What you are asked to do: Give back all of the records exactly.

(Extracted information)

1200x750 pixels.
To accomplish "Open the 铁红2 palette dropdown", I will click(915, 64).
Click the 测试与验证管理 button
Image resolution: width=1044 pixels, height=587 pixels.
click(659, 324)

(End Extracted information)

Response area:
1200x750 pixels.
To accomplish "Open the 铁红2 palette dropdown", I will click(915, 64).
Click the 测试与验证管理 button
Image resolution: width=1044 pixels, height=587 pixels.
click(659, 324)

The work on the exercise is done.